On August 14, Ukraine's Verkhovna Rada (parliament) passed a government-submitted package of anti-Russian measures as 244 lawmakers supported the document.

Ukrainian sanctions could include a ban on Russian gas transit through Ukraine, but experts told Itar-Tass that the ban could be excluded from Ukraine’s planned sanctions list regarding Russia.

“The Council looks forward to the upcoming trilateral EU-Russia-Ukraine consultations on energy at ministerial level in September and expresses the hope that full use of these consultations can be made in order to deliver concrete progress,” the EU Council’s statement said.

“The security of energy supplies, including through improved interconnections, is of utmost importance for the EU. The Council reiterates that the Ukrainian gas transit system is in urgent need of modernization in order to secure safe energy supplies through the territory of Ukraine,” it said.

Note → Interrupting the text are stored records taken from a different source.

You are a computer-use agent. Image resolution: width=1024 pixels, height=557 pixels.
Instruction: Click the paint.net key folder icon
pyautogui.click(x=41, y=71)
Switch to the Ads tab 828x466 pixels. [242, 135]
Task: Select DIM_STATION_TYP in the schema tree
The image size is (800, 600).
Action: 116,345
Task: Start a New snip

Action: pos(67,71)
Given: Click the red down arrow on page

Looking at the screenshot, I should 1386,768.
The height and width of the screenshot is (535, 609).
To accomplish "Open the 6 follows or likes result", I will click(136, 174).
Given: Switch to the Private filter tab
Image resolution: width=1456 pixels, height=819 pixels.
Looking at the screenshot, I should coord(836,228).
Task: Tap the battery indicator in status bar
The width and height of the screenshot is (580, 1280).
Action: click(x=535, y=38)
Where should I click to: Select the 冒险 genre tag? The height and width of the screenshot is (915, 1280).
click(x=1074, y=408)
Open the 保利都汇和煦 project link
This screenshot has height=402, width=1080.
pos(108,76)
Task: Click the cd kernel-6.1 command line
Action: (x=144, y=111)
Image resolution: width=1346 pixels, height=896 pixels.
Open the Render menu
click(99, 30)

“The Council calls on the Ukrainian authorities to closely coordinate with the Commission any actions which could put at risk smooth energy supplies to the EU,” the statement said.

The statement lacks any direct mention of Kiev’s proposal to ban Russian gas transit through Ukraine.

Russian energy giant Gazprom on June 16 switched Ukraine’s oil and gas company Naftogaz to prepayment for gas supplies because Kiev failed to pay part of its gas debt by the deadline of 10:00 Moscow Time on June 16.

Gas supplies to Ukraine were halted, but transit volumes were reportedly passing via Ukraine to Europe in line with the schedule.

Gazprom said June 16 that Naftogaz’s past due debt for supplied Russian gas totaled $4.458 billion: $1.451 billion for November-December 2013 and $3.007 billion for April-May 2014.

Russia recently raised the gas price for Ukraine to $485.5 per 1,000 cubic meters, but Ukraine has insisted the price should be lowered to that of this year’s first quarter ($268.5 per 1,000 cu m).

Moscow increased the price for Kiev to $385.5 per 1,000 cu m in the second quarter of 2014 because Ukraine failed to fulfill its commitments under an additional agreement concluded in December 2013, which obliged the country to pay for supplied volumes of Russian gas in time.

Another raise to $485.5 per 1,000 cu m was due to the cancelation of the Kharkov Accords with Ukraine, which had been struck in 2010 and stipulated that Russia’s lease of naval facilities in Crimea [then part of Ukraine] would be extended by 25 years beyond 2017 - until 2042. The accords also envisioned a $100 discount.

Crimea refused to recognize the legitimacy of authorities propelled to power in Ukraine during a coup that rocked the country in February 2014. The peninsula held a referendum and reunified with Russia in mid-March, seceding from Ukraine after some 60 years as part of it.